WORK TO COMPLETE →
1. Replace "crimes" with "offenses" in the Psalm 51 commentary, and write out everything from "Psalms 51:3. I" down to "Judge of all." with that change.
2. According to the Psalm 51 commentary, what was usually employed in sprinkling the unclean?
3. Carry the Psalm 51 commentary further from the point where it stops.

TEXT PASSAGE →
◆ ◆ ◆

Bible Commentaries
Sutcliffe's Commentary on the Old and New Testaments
Psalms 51
The title of this psalm, supported by the whole weight of rabbinical authority, and by the LXX, refers it to the repentance and recovery of David, “when Nathan the prophet came unto him, after he had gone in to Bathsheba.” This application of the psalm has been disputed by some modern critics and commentators, chiefly because they think Psalms 51:4; Psalms 51:18-19, are not applicable to David’s complicated sin, and to the existing state of Jerusalem, whose walls were not then cast down. But this is a narrow view of the subject that overlooks the prophetic spirit which swelled the language and enlarged the sentiments of the psalmist. In his own sin David traced the workings of original corruption in all mankind, producing universal enmity and revolt against God. In his fall, the consequence of his sin, he traced the ruin of his people, who were all contaminated with the like corruption; and in his recovery he saw the building again of the walls of Jerusalem. There appears to be no more reason for referring the dates of this and a number of other psalms to the times of the Babylonish Captivity, merely because the psalmist, in the spirit of prophecy, associates himself with the captives, describes their circumstances and gives utterance to their griefs; than there would be to refer them to Christ and his apostles, because the psalmist saw HIS glory, and described his sufferings. With the exception of the three verses abovementioned, the whole psalm is most admirably adapted to the case and circumstances of David, as referred to in the title; and those who would disturb this application know of no other person, or case, to which it can apply.
Psalms 51:3. I acknowledge my transgression, which, alas, I had concealed, and covered with crimes worse than the sin itself.
Psalms 51:4. Against thee, thee only have I sinned. David, as king, was not accountable to man. His subjects had no authority to judge and punish his crimes; but he feared the judgment of God; and as He alone had power to punish, he regarded him as the only offended party. In this case the claims of others centered in the great Judge of all.
Psalms 51:7. Purge me with hyssop. A bunch of hyssop dipped in sacrificial blood was usually employed in sprinkling the unclean, and almost all things under the law were thus purified with blood. Leviticus 14:6. Numbers 19:18. The leaves of hyssop and other bitter herbs were also eaten with the paschal lamb, to indicate the bitterness of sin and its punishment. Thus David prays to be cleansed by the blood of sprinkling, and like the leper to be washed in the laver of renewing and regenerating grace.

◆ ◆ ◆

[Word and element locating data]
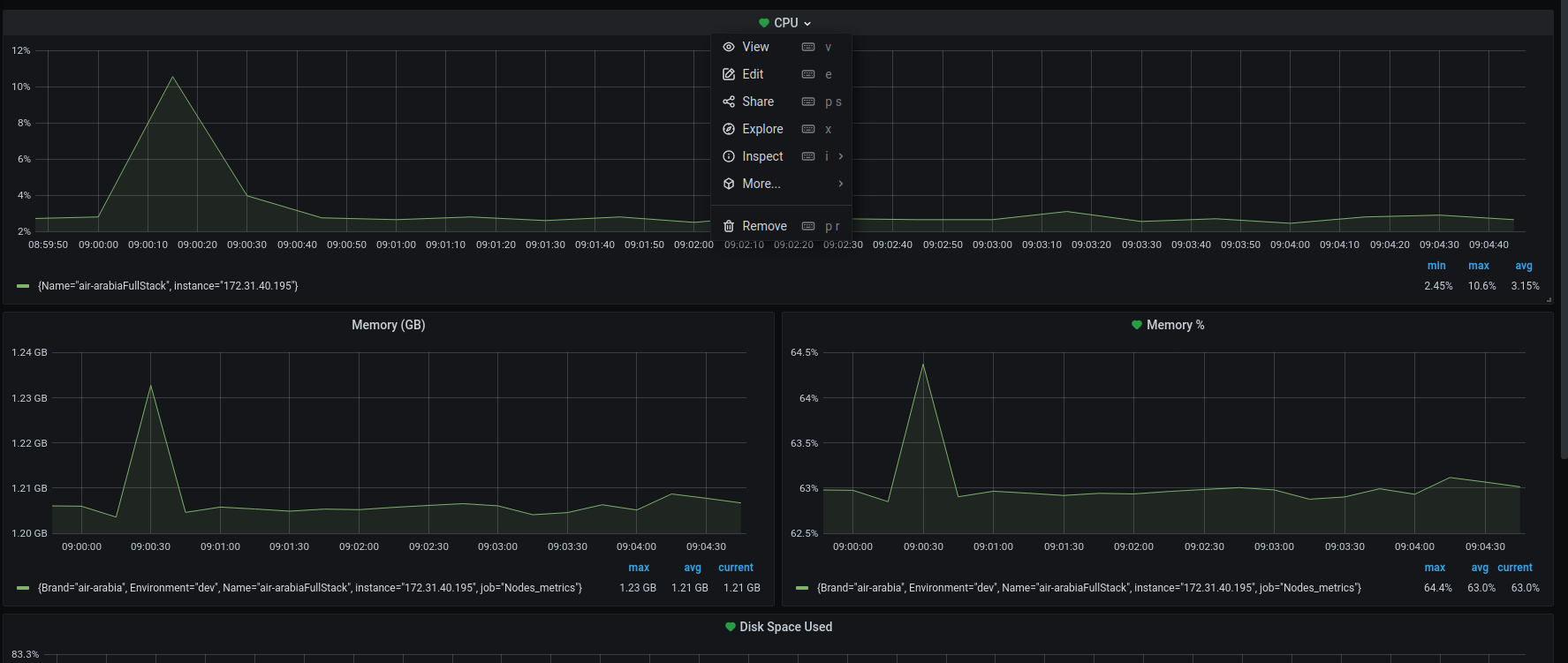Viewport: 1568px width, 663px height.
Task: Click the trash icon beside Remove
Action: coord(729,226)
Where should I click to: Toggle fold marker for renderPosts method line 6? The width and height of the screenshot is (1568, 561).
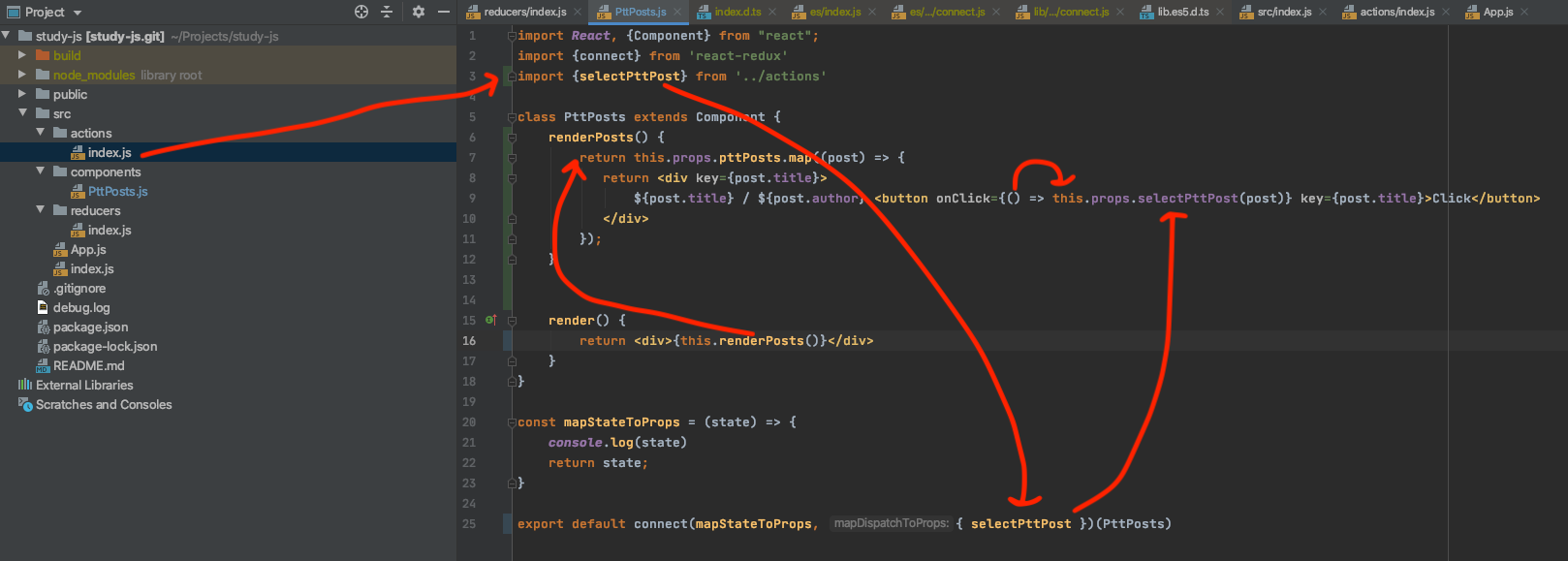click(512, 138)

◆ ◆ ◆

WRITTEN RESPONSES →
1.
Psalms 51:3. I acknowledge my transgression, which, alas, I had concealed, and covered with offenses worse than the sin itself.
Psalms 51:4. Against thee, thee only have I sinned. David, as king, was not accountable to man. His subjects had no authority to judge and punish his offenses; but he feared the judgment of God; and as He alone had power to punish, he regarded him as the only offended party. In this case the claims of others centered in the great Judge of all.

2. A bunch of hyssop dipped in sacrificial blood.

3.
Psalms 51:14. Deliver me from blood-guiltiness. Countless murders having of late years been committed in Ireland, we may note that the salvation of a murderer has great difficulties. The papist priest, who talks of absolution for this crime is a blasphemer, a destroyer of men’s souls. The pardons that men bestow are ecclesiastical only, and avail no farther than to restore a penitent to the peace of the church. At the same time no one should despair of final mercy. Though the assassin had no mercy on his victim; though he allowed him no time for repentance; though he cannot ask his pardon now, yet who would limit the Holy One? David had a troubled conscience for Uriah’s blood to the end of life. According to Josephus, he thought the bloody ghost of this valiant officer attended him. Herod felt the same, when he said, on hearing of Jesus, This is John the Baptist, whom I beheaded: he is risen from the dead.
Psalms 51:18. Do good in thy good pleasure unto Zion, where the ark of God now lodged. Build thou the walls of Jerusalem, where David was carrying on great works of enlargement, and raising fortifications.
REFLECTIONS.
The tragic history of David’s fall and the admirable fruits of his repentance, have been already considered. 2 Samuel 12. We are here called to trace the piercing sentiments of his inward grief. He was enjoying his palace in health and peace. Bathsheba had just brought forth a son, which seemed to promise him happiness and joy, and Israel a king, though the fruit of guilt. But Nathan entered with a sorrowful countenance, and having excited the indignation of the king by the parable of the ewe-lamb, pierced him with the sword of the Spirit—Thou art the man. The psalm before us is a sublime copy of grief, and of anguish in the extreme. The royal penitent’s first appeal was to mercy; yea, to the multitude of mercies for the erasure of all his sins. Sacrifices and burnt-offerings he did not dare to name; they were too cheap to procure a pardon of that extent; nor had the law appointed any sacrifice but death for crimes so enormous. Then loathing himself because of the depths and complicated nature of his defilement, he implored a thorough washing in the laver of mercy. In seeking this forgiving and sanctifying grace, he named no extenuating circumstance, but acknowledged his transgression. The whole of his ingratitude, of his impetuous passion which he had cherished, instead of suppressing, and all the consequent artifice and crimes to cover his sin; all these were ever before his eyes, for his repentance was lasting as life. In all his future afflictions and troubles this sin came foremost to his mind. Be instructed then, oh my soul, and touch not, taste not, the unclean thing. Lend neither ear nor eye to an evil propensity.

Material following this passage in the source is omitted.